NUR-SULTAN -- Troops from Kazakhstan and Uzbekistan this month took part in a regional humanitarian mine clearance course co-hosted by the Organisation for Security and Co-operation in Europe (OSCE) in Almaty.
The "Introduction to Humanitarian Mine Action Systems" course took place April 1-5 and trained 31 military and civilian specialists from Uzbekistan and Kazakhstan, according to the OSCE Programme Office in Nur-Sultan.
The classroom part of the training took place at Kazakhstan's Partnership for Peace Training Centre (KAZCENT) in Almaty, while practical exercises occurred at the Kazakh Defence Ministry's Demining Centre in Kapshagay on April 4.
Specialists from the US Army and Air Forces Central Commands, Kazakh Defence Ministry, the Croatian Mine Action Centre and Norwegian People's Aid instructed the Central Asian participants.
The Kazakh Defence Ministry Arms Reduction Control and Inspection Activities Support Centre, together with the OSCE offices in Nur-Sultan and Dushanbe, jointly organised the course, the Defence Ministry said in a statement April 8. Tajikistan has decades of experience with defusing land mines left over from the 1992-1997 civil war.
The purpose of the course was to familiarise Central Asian states with the basics of humanitarian mine action systems.
"Humanitarian mine clearance involves eliminating threats from unexploded shells, explosive objects and mines," Aleksei Juravov, a veteran living in Shymkent, told Caravanserai.
"It includes analysis of the territory, mine clearance, work with the local population and other measures," he said.
Foreign military specialists' experience is "undoubtedly useful for our military personnel", Juravov added.
Contributing to regional security
"The course is part of the OSCE's long-term support for the development of a co-operation mechanism among states in Central Asia to address concerns and challenges stemming from the disposal of explosive hazards," according to the OSCE Programme Office in Nur-Sultan.
The training is the latest provided by the OSCE to Central Asian countries.
For example, last December, Kazakh police instructors received training in risk-profiling techniques for large-scale events.

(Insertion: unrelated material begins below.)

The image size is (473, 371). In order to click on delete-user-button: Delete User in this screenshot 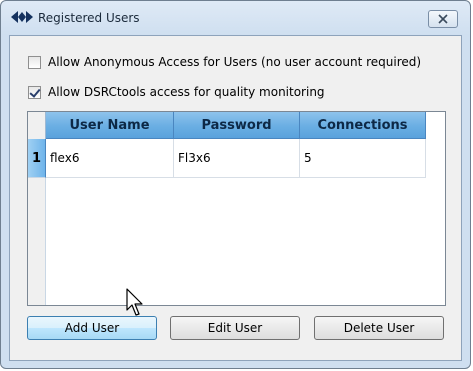, I will do `click(379, 328)`.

Thirty officers from the MVD Karaganda Academy learned psychological techniques for identifying potential criminals, the characteristics of crowd psychology and methods of influencing an aggressive crowd.
"As part of such trainings, experts learn to identify terrorists and lawbreakers by their appearance and behaviour," Aynur Abdykadyrova, a psychologist from Nur-Sultan, told Caravanserai.
"No matter how naturally a plotter tries to behave and not arouse suspicion, he is betrayed by gestures, facial expressions and the tone of his voice," she said.
"Specialists have a set of questions that seem standard, but the answers make it possible to judge a potential lawbreaker," she explained. "Risk profiling takes into account terrorists' psychological characteristics and allows [security personnel] to more successfully perform their tasks."
Countering terrorism, extremism
The OSCE Programme Office in Nur-Sultan also conducts training activities aimed at countering extremism and terrorism.
The office held a seminar on working with convicted violent extremists, including extremist insurgents and their families who have returned from abroad, last December 4-5 in Nur-Sultan.
Specialists from the United Kingdom conducted training for 20 Kazakh officials from the National Security Committee (KNB), the MVD, the Academy of Law Enforcement Agencies under the General Prosecutor's Office, the Ministry of Social Development and civil society representatives.
"OSCE activities in Central Asian countries cover security issues, the fight against terrorism and violent extremism, and resistance to human trafficking, as well as the rule of law and observance of human rights," Leila Baimanova, director of the Altyn Karpygash (Golden Swallow) NGO in Shymkent, told Caravanserai.
"The OSCE Programme Office in Nur-Sultan supports and organises training activities in these areas," she said. "The beneficiaries of the trainings are civil servants, secruity agency personnel and members of civil society with an incentive to go."
"International organisations' contribution to the formation of modern Kazakhstan and to its security is great, and we have yet to acknowledge the amount of assistance we have received during all the years of independence," she added.